Retype the stretch of the passage on Hanson's views from "Not that you" through "priorities as well.", keeping every word and mark unchanged.

* [SOURCE DOCUMENT]:
☆ ☆ ☆ ☆

My suspicion isn't over Hanson's priorities; I think he's sincere on that account. If his efficiency model posited the utility of future people as a a supply condition for far-future-oriented existential perseverance, his argument would be in line with my understanding of the OB project and I wouldn't blink. What I don't think Hanson actually believes is that tangible harm ("naked aggression" or what have you) actually befalls those who are "prevented" entry into the pearly gates of corporeality. If this much isn't empty rhetoric - as I believe it clearly is - then he should propose some rational basis for his belief. Mormons have a doctrine to support their view of a huddled beforelife, but their view is rooted in mysticism. I have no idea how Hanson obtains his view, and everything I know about the man's otherwise impeccable commitment to clear-eyed thinking leads me to suspect that it must be a crass shuck & jive.

Not that you were implying as much, but I may as well stress that I don't think there is an inherent philosophical contradiction between the goals of radical life extension (for those already living) and those of philanthropic antinatalism. In fact, I think both views are united by a distinctive and serious approach to questions of life and death. Economics is a different matter where real problems (for example, of resource scarcity over the long haul), but this goes to priorities as well.

☆ ☆ ☆ ☆

* [DATA EXCERPT]:
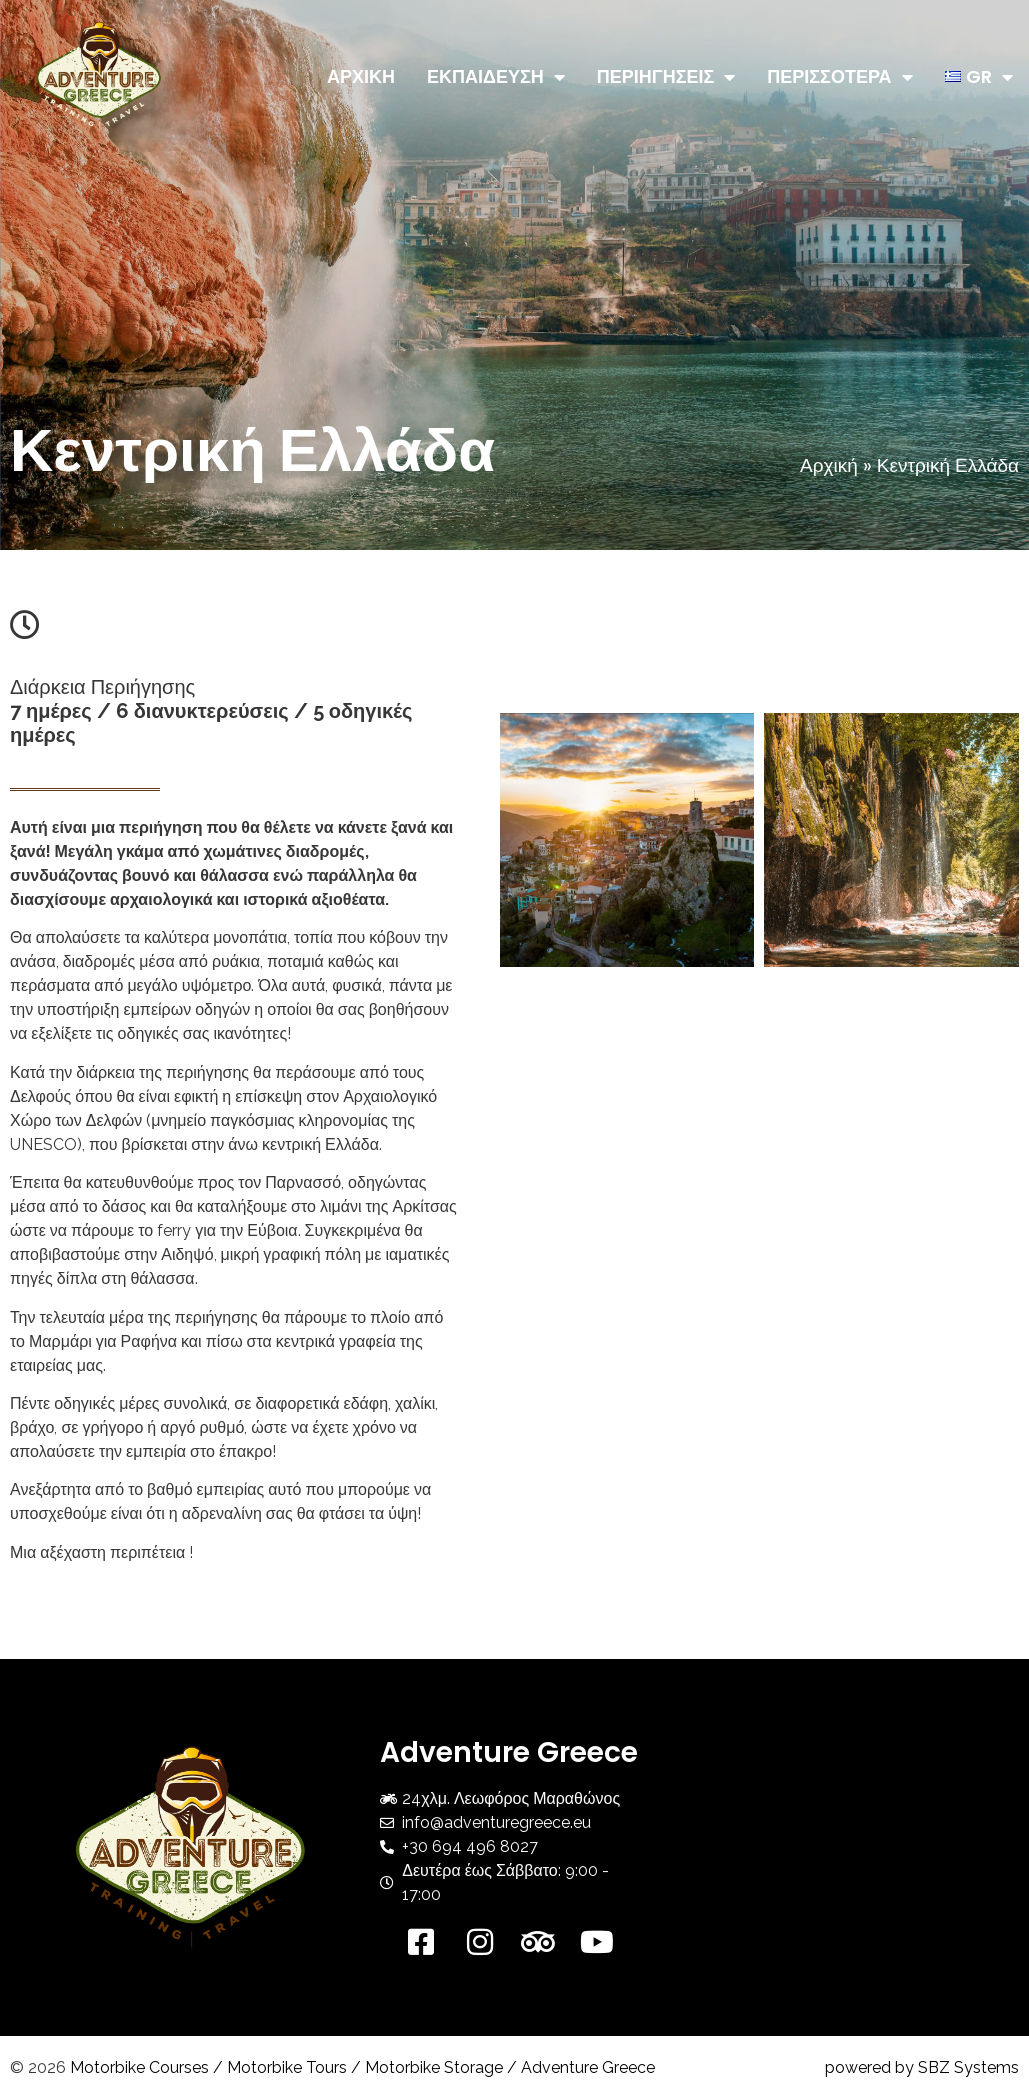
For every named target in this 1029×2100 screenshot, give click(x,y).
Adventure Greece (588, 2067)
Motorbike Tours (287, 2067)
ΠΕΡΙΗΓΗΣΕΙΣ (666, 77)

☆ ☆ ☆ ☆

* [RESULT OF THIS TASK]:
Not that you were implying as much, but I may as well stress that I don't think there is an inherent philosophical contradiction between the goals of radical life extension (for those already living) and those of philanthropic antinatalism. In fact, I think both views are united by a distinctive and serious approach to questions of life and death. Economics is a different matter where real problems (for example, of resource scarcity over the long haul), but this goes to priorities as well.